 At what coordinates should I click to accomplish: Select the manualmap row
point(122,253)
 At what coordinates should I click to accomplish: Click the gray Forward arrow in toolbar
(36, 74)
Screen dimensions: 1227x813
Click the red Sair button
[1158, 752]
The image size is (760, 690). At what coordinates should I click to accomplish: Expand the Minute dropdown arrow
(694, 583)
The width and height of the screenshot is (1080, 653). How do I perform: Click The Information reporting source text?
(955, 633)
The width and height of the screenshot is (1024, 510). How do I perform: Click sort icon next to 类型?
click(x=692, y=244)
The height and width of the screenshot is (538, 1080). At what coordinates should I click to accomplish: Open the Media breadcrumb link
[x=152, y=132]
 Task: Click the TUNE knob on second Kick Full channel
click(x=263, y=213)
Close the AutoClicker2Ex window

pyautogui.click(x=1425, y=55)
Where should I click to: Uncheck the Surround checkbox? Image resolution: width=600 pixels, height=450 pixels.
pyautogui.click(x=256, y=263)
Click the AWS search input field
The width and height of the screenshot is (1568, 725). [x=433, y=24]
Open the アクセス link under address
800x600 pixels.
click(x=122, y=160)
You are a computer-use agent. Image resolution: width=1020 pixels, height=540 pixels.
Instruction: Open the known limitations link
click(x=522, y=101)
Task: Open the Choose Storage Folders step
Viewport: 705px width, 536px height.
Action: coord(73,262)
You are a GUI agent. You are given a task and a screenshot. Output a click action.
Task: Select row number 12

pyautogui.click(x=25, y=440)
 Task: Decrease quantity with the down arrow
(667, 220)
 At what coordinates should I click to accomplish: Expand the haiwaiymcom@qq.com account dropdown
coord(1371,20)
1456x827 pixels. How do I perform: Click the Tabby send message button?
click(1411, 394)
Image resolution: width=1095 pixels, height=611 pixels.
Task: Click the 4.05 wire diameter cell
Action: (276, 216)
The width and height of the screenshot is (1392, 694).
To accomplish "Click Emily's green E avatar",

• **Aim of the exercise**
Read through the lines above and collect those that contain the string "agent".

• **Solved exercise**
You are a computer-use agent. Image resolution: width=1020 pixels, height=540 pixels.
You are a GUI agent. You are given a task and a screenshot. Output a click action.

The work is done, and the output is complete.